(Beginning of Given records)
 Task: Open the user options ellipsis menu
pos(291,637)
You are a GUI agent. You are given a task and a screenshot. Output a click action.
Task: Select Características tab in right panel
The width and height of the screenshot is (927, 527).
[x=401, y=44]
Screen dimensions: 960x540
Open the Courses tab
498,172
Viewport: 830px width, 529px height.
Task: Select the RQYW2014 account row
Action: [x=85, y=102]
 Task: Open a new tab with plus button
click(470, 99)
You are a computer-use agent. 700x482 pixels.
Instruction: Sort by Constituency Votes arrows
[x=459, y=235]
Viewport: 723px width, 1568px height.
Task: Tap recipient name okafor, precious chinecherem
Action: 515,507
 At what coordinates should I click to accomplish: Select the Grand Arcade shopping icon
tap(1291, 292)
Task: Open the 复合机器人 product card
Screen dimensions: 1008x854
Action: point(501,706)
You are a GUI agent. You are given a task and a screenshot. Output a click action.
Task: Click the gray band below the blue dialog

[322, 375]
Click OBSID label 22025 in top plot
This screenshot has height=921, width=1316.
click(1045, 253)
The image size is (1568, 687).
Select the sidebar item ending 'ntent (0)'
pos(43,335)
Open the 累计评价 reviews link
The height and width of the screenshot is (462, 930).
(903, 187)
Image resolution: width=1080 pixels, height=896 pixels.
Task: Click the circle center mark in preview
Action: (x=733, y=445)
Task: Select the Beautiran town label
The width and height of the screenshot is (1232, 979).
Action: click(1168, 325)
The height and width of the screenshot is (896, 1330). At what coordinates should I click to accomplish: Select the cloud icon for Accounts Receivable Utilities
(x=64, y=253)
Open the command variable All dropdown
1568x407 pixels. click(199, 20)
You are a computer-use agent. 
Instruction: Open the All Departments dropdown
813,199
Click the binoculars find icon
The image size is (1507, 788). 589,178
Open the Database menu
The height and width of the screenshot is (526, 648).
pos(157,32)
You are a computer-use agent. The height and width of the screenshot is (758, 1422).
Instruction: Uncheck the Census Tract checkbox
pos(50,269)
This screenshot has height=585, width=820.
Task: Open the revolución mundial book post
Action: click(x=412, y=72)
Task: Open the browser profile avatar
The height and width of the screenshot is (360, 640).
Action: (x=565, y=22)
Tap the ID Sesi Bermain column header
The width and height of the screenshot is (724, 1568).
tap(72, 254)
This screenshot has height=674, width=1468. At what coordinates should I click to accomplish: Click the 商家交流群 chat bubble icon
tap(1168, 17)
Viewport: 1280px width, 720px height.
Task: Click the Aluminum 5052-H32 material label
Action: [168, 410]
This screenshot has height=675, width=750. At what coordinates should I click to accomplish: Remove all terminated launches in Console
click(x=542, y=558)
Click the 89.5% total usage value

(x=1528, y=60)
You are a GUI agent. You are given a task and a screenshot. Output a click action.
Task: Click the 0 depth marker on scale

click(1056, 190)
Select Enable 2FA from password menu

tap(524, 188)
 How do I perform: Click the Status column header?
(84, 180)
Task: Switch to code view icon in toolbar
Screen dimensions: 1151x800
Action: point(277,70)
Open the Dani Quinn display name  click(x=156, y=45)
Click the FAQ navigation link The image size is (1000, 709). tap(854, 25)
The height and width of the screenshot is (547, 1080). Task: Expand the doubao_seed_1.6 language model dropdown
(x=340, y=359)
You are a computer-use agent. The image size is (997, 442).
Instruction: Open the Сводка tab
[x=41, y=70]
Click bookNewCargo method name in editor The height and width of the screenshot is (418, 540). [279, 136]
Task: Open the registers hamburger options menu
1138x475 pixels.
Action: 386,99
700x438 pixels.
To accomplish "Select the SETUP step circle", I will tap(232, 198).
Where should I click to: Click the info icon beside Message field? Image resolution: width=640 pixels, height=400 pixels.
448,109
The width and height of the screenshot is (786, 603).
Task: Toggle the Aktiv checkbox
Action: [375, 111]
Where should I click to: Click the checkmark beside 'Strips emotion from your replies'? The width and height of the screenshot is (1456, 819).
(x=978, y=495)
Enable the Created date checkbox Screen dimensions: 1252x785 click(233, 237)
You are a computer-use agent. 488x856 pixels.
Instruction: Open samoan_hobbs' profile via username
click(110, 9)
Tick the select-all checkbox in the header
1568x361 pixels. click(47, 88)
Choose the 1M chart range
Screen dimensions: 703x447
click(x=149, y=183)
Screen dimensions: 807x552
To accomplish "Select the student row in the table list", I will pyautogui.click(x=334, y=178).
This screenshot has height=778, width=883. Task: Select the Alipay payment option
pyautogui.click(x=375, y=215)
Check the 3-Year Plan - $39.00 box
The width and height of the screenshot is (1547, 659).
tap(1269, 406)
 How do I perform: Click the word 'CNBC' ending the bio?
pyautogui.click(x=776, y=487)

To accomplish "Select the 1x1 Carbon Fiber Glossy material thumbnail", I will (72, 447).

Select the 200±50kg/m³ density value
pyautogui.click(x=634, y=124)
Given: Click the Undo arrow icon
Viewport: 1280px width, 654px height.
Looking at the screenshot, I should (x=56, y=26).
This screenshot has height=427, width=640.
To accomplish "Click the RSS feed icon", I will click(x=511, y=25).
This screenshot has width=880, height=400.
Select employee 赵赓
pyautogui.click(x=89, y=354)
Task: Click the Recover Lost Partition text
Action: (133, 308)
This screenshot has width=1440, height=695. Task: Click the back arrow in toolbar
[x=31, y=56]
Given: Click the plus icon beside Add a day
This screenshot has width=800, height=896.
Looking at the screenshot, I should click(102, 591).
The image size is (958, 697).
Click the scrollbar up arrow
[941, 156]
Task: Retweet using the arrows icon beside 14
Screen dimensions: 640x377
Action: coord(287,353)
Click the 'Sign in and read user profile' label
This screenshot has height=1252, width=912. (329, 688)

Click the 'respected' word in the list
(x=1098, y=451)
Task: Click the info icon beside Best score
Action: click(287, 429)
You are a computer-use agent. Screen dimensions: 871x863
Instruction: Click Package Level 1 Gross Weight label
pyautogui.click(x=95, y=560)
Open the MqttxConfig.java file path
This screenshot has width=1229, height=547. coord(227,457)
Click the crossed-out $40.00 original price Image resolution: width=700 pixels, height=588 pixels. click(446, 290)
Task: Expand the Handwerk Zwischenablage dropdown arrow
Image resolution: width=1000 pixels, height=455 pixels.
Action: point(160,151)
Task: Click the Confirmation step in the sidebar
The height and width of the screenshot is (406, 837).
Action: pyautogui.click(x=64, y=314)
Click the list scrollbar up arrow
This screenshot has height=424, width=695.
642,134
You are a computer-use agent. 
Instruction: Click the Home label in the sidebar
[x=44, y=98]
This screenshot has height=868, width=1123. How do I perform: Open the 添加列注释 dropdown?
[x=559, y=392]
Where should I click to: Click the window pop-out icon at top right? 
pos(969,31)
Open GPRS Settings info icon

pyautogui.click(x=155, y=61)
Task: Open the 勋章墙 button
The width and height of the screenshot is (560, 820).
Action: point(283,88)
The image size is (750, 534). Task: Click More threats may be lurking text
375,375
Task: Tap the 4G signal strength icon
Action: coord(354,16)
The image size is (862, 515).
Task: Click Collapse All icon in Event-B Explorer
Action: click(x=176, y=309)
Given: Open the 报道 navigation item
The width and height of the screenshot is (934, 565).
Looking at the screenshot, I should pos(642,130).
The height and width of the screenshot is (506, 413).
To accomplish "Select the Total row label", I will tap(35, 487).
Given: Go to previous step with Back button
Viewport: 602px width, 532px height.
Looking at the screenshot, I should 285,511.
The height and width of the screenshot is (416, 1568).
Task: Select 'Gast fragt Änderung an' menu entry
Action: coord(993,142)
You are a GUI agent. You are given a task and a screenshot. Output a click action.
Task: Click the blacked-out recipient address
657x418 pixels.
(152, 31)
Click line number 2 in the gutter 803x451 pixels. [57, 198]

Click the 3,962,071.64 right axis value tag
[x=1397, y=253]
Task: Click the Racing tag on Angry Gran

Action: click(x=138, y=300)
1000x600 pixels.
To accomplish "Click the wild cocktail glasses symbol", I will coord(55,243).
(End of Given records)
Task item. Every line in the data above that contains the word "step" counts; report how many there are and nothing more.

Written solution. 3